Poi, d’improvviso, si è fatto avanti il collega di partito on. Andrea Vecchio per opporsi alla sua elezione.
E lo ha fatto in maniera piuttosto offensiva, avendo motivato la sua opposizione nella mancanza di esperienza di Dellai in tema di Mafia e definendolo sì «un buon amministratore», ma proveniente da una provincia dove «i contributi corrono a fiumi rispetto al resto d’Italia».
Offensiva nei confronti dei Trentini, anzitutto, perché la Provincia autonoma di Trento non vive di contributi ma delle proprie risorse. E che non scorrono affatto a fiumi. Forse confonde il Trentino con la Sicilia, che nella sua autonomia è partita con le stesse opportunità della Provincia autonoma di Trento.
Ma il concetto di «contributi» alle amministrazioni degli Enti locali è propria di chi vede uno Stato accentratore, dimenticando che è la periferia che invia i soldi a Roma e non viceversa.
 
Molto probabilmente l’onorevole Andrea Vecchio voleva assumere lui la presidenza dell'Antimafia, altrimenti non si spiega un tale atteggiamento, dannoso soprattutto per il suo stesso partito.
L'on. Vecchio accusa il proprio partito di aver agito alla vecchia maniera, cioè sulla base delle spartizioni, anziché sulle competenze. E commette due errori.
Il primo è che un partito non può permettersi di esibirsi in pubbliche baruffe. Già questo parlamento dà l’impressione di essere un insieme ingovernabile di politici alla rinfusa. Se poi si mettono anche a litigare platealmente tra colleghi, il Paese ha diritto di sentirsi sconcertato.

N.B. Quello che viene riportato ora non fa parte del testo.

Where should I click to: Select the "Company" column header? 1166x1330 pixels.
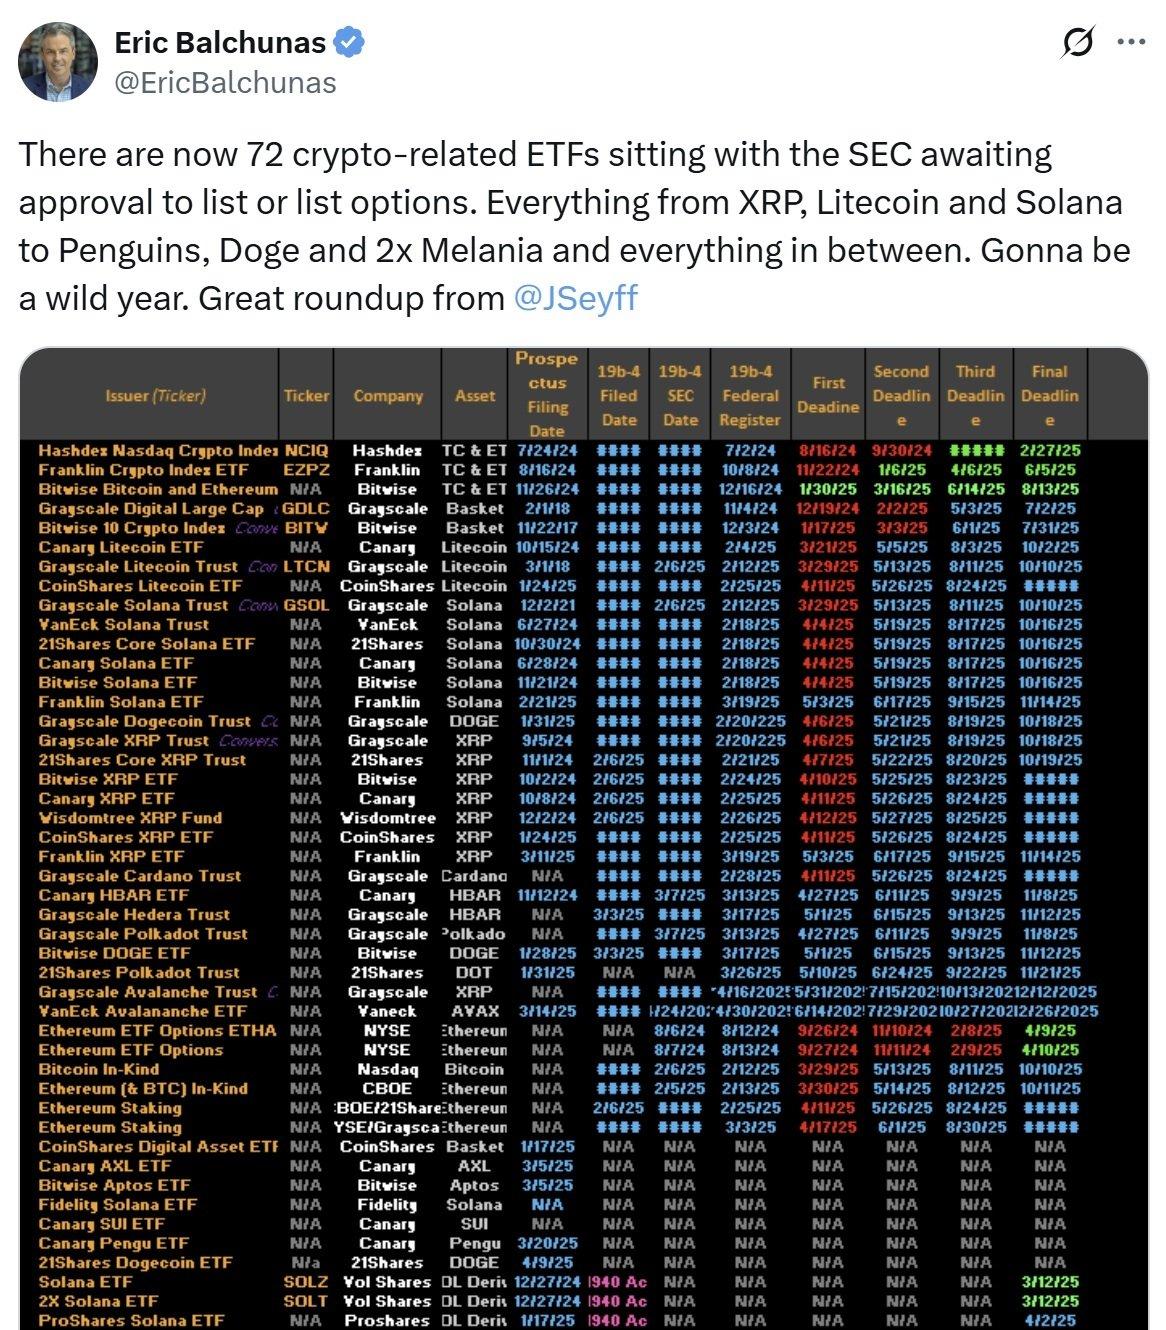[388, 395]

Il secondo riguarda l’inosservanza di un principio di fondo, quello per cui la politica non deve assolutamente assumere ruoli propri dei tecnici.
 
Forse poi vale la pena ricordare che fu proprio un senatore trentino ad assumere un importante ruolo al Ministero dell’Interno.
Giorgio Postal, che «non aveva esperienza di mafia», venne nominato sottosegretario con delega alla Polizia di Stato, prima col ministro dell’Interno Amintore Fanfani (1987-1988) e poi con l’onorevole Antonio Gava (1988-1990), solo perché aveva avuto un ottimo risultato elettorale.
Ed era ra talmente «a digiuno» di criminalità organizzata che, dopo aver messo in piedi il primo impianto antimafia del Paese del dopoguerra, la Democrazia Cristiana affidò a Postal il compito di andare a Palermo a fare pulizia nel partito…
Insomma, la nostra opinione è che l’onorevole Vecchio abbia perso una grande occasione per stare zitto.
 
Non è la prima volta che Scelta Civica si mette contro Lorenzo Dellai, il deputato trentino che è stato eletto con una percentuale pari al doppio del resto del paese.
La precedente, altrettanto clamorosa, avvenne quando venne proposto di eleggere Dellai alla Presidenza della Camera dei deputati.
Anche allora c’era la volontà di tutti, salvo quella del presidente del suo partito, Mario Monti.
Il quale si era opposto perché altrimenti lui non avrebbe potuto essere eletto presidente del Senato (è impensabile che uno stesso partito ricopra la presidenza di entrambe le Camere).
Come si ricorderà, Monti fece solo una brutta figura. Il Presidente della Repubblica Giorgio Napolitano glielo aveva proibito platealmente in quanto per essere eletto doveva lasciare la Presidenza del Consiglio dei Ministri, lasciando così il Paese senza un esecutivo. Puerile.
 
Quindi il fatto che Mario Monti, sfiduciato dai suoi senatori, si sia dimesso oggi dalla presidenza del partito che lui stesso aveva fatto nascere, per quanto singolare, non può che essere preso positivamente.
Certo è che Scelta Civica ha dimostrato di non essere un corpo politico solido e solidale.
Insomma, qui il problema non è Lorenzo Dellai. Non è attorno all’onorevole trentino che si sta addensando la bufera, ma intorno al Professore che non è riuscito a fare molto per compattare la propria forza parlamentare.
E, in vista di un inevitabile (per quanto auspicabilmente lontano) ritorno alle urne, sarebbe forse meglio per Dellai studiare un nuovo soggetto politico.
 
G. de Mozzi
 
Nella foto, Monti e Dellai a Trento per la scorsa campagna elettorale.
Nel riquadro l'estratto dell'intervento di Andrea Vecchio. 

«Il collega Lorenzo Dellai è certamente un buon amministratore, ma non ha le competenze per presiedere la Commissione antimafia e finora non è neppure membro. La sua candidatura appartiene, dunque, alle peggiori pratiche della vecchia politica. Dellai viene da Trento, che vuol dire contributi a fiumi rispetto al resto d'Italia. Di conseguenza, da quelle parti, a gestire bene la cosa pubblica ci vuole poco, soprattutto se non devi contrastare la mafia. Dellai, infatti, la mafia l'avrà vista al massimo al cinema. Credo che non si debba affidare una carica del genere per calcoli di palazzo. L'antimafia non può essere un giochino politico.»